## AIM
Please copy the lines below word for word, keeping every character unchanged.

## MATERIAL FOR THE TASK
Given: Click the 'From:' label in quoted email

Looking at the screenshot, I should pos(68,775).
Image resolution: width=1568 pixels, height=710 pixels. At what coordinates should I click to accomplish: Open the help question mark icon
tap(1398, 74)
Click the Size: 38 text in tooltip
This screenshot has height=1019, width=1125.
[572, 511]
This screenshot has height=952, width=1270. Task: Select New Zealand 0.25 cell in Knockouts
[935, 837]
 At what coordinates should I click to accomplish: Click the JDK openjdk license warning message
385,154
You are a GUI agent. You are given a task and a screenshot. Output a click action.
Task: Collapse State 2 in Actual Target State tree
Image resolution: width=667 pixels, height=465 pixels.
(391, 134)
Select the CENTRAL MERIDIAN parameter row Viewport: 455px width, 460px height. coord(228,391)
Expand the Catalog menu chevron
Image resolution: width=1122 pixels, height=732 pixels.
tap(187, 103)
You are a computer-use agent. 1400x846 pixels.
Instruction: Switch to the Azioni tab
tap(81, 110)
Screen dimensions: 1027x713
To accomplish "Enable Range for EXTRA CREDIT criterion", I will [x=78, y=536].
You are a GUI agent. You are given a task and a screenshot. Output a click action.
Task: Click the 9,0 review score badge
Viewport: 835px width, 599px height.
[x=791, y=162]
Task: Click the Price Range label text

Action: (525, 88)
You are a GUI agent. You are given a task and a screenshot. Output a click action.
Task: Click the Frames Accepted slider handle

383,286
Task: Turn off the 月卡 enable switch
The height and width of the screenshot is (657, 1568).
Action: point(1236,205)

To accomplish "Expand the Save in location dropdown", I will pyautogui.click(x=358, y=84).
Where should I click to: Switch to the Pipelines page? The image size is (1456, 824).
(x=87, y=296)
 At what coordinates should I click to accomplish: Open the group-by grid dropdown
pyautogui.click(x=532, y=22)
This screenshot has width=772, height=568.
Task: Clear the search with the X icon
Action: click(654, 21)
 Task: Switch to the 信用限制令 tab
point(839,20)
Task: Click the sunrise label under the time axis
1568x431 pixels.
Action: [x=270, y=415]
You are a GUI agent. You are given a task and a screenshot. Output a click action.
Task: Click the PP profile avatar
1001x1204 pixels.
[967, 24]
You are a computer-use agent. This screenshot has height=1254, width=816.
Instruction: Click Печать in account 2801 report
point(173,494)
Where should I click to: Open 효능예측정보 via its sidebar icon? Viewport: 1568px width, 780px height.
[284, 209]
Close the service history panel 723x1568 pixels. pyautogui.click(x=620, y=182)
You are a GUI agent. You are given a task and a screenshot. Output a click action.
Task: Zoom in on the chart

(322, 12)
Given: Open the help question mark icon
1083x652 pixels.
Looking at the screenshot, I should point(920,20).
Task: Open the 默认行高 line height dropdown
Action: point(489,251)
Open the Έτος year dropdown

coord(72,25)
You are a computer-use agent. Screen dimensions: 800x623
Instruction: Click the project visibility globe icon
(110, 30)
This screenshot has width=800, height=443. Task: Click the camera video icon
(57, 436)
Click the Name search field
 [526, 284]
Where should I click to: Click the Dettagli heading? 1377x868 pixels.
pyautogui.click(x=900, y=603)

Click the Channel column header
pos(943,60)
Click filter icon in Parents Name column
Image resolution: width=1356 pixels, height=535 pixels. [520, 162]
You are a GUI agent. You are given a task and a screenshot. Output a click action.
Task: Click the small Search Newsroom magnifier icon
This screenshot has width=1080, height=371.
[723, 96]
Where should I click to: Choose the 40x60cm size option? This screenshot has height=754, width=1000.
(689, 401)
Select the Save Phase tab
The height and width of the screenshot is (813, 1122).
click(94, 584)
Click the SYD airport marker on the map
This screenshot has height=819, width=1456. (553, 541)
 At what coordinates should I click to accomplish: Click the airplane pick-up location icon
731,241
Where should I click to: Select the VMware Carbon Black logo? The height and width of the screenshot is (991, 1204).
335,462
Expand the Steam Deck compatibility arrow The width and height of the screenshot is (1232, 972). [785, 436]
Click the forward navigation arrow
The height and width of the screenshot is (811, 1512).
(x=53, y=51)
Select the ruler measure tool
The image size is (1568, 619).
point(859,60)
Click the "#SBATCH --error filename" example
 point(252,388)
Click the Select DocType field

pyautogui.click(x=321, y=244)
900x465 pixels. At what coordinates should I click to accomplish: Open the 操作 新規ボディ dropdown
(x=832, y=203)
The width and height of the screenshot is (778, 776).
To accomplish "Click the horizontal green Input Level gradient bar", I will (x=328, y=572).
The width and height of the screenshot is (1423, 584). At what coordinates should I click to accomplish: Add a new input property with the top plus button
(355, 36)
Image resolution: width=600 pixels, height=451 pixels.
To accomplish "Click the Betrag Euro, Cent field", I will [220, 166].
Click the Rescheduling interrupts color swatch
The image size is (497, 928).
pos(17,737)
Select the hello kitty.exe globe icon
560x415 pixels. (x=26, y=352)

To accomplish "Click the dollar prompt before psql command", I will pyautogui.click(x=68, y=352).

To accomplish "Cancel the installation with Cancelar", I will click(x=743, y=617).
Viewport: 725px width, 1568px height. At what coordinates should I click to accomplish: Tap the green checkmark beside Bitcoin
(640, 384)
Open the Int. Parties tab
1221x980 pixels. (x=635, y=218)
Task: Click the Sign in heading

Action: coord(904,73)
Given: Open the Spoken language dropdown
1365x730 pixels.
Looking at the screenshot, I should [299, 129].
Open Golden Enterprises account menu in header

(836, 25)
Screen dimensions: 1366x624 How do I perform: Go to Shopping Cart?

## SOLUTION FOR THIS EXERCISE
Given: Click the 'From:' label in quoted email

Looking at the screenshot, I should pos(68,775).
Image resolution: width=1568 pixels, height=710 pixels. At what coordinates should I click to accomplish: Open the help question mark icon
tap(1398, 74)
Click the Size: 38 text in tooltip
This screenshot has height=1019, width=1125.
[572, 511]
This screenshot has height=952, width=1270. Task: Select New Zealand 0.25 cell in Knockouts
[935, 837]
 At what coordinates should I click to accomplish: Click the JDK openjdk license warning message
385,154
You are a GUI agent. You are given a task and a screenshot. Output a click action.
Task: Collapse State 2 in Actual Target State tree
Image resolution: width=667 pixels, height=465 pixels.
(391, 134)
Select the CENTRAL MERIDIAN parameter row Viewport: 455px width, 460px height. coord(228,391)
Expand the Catalog menu chevron
Image resolution: width=1122 pixels, height=732 pixels.
tap(187, 103)
You are a computer-use agent. 1400x846 pixels.
Instruction: Switch to the Azioni tab
tap(81, 110)
Screen dimensions: 1027x713
To accomplish "Enable Range for EXTRA CREDIT criterion", I will [x=78, y=536].
You are a GUI agent. You are given a task and a screenshot. Output a click action.
Task: Click the 9,0 review score badge
Viewport: 835px width, 599px height.
[x=791, y=162]
Task: Click the Price Range label text

Action: (525, 88)
You are a GUI agent. You are given a task and a screenshot. Output a click action.
Task: Click the Frames Accepted slider handle

383,286
Task: Turn off the 月卡 enable switch
The height and width of the screenshot is (657, 1568).
Action: point(1236,205)

To accomplish "Expand the Save in location dropdown", I will pyautogui.click(x=358, y=84).
Where should I click to: Switch to the Pipelines page? The image size is (1456, 824).
(x=87, y=296)
 At what coordinates should I click to accomplish: Open the group-by grid dropdown
pyautogui.click(x=532, y=22)
This screenshot has width=772, height=568.
Task: Clear the search with the X icon
Action: click(654, 21)
 Task: Switch to the 信用限制令 tab
point(839,20)
Task: Click the sunrise label under the time axis
1568x431 pixels.
Action: [x=270, y=415]
You are a GUI agent. You are given a task and a screenshot. Output a click action.
Task: Click the PP profile avatar
1001x1204 pixels.
[967, 24]
You are a computer-use agent. This screenshot has height=1254, width=816.
Instruction: Click Печать in account 2801 report
point(173,494)
Where should I click to: Open 효능예측정보 via its sidebar icon? Viewport: 1568px width, 780px height.
[284, 209]
Close the service history panel 723x1568 pixels. pyautogui.click(x=620, y=182)
You are a GUI agent. You are given a task and a screenshot. Output a click action.
Task: Zoom in on the chart

(322, 12)
Given: Open the help question mark icon
1083x652 pixels.
Looking at the screenshot, I should point(920,20).
Task: Open the 默认行高 line height dropdown
Action: point(489,251)
Open the Έτος year dropdown

coord(72,25)
You are a computer-use agent. Screen dimensions: 800x623
Instruction: Click the project visibility globe icon
(110, 30)
This screenshot has width=800, height=443. Task: Click the camera video icon
(57, 436)
Click the Name search field
 [526, 284]
Where should I click to: Click the Dettagli heading? 1377x868 pixels.
pyautogui.click(x=900, y=603)

Click the Channel column header
pos(943,60)
Click filter icon in Parents Name column
Image resolution: width=1356 pixels, height=535 pixels. [520, 162]
You are a GUI agent. You are given a task and a screenshot. Output a click action.
Task: Click the small Search Newsroom magnifier icon
This screenshot has width=1080, height=371.
[723, 96]
Where should I click to: Choose the 40x60cm size option? This screenshot has height=754, width=1000.
(689, 401)
Select the Save Phase tab
The height and width of the screenshot is (813, 1122).
click(94, 584)
Click the SYD airport marker on the map
This screenshot has height=819, width=1456. (553, 541)
 At what coordinates should I click to accomplish: Click the airplane pick-up location icon
731,241
Where should I click to: Select the VMware Carbon Black logo? The height and width of the screenshot is (991, 1204).
335,462
Expand the Steam Deck compatibility arrow The width and height of the screenshot is (1232, 972). [785, 436]
Click the forward navigation arrow
The height and width of the screenshot is (811, 1512).
(x=53, y=51)
Select the ruler measure tool
The image size is (1568, 619).
point(859,60)
Click the "#SBATCH --error filename" example
 point(252,388)
Click the Select DocType field

pyautogui.click(x=321, y=244)
900x465 pixels. At what coordinates should I click to accomplish: Open the 操作 新規ボディ dropdown
(x=832, y=203)
The width and height of the screenshot is (778, 776).
To accomplish "Click the horizontal green Input Level gradient bar", I will (x=328, y=572).
The width and height of the screenshot is (1423, 584). At what coordinates should I click to accomplish: Add a new input property with the top plus button
(355, 36)
Image resolution: width=600 pixels, height=451 pixels.
To accomplish "Click the Betrag Euro, Cent field", I will [220, 166].
Click the Rescheduling interrupts color swatch
The image size is (497, 928).
pos(17,737)
Select the hello kitty.exe globe icon
560x415 pixels. (x=26, y=352)

To accomplish "Click the dollar prompt before psql command", I will pyautogui.click(x=68, y=352).

To accomplish "Cancel the installation with Cancelar", I will click(x=743, y=617).
Viewport: 725px width, 1568px height. At what coordinates should I click to accomplish: Tap the green checkmark beside Bitcoin
(640, 384)
Open the Int. Parties tab
1221x980 pixels. (x=635, y=218)
Task: Click the Sign in heading

Action: coord(904,73)
Given: Open the Spoken language dropdown
1365x730 pixels.
Looking at the screenshot, I should [299, 129].
Open Golden Enterprises account menu in header

(836, 25)
Screen dimensions: 1366x624 How do I perform: Go to Shopping Cart?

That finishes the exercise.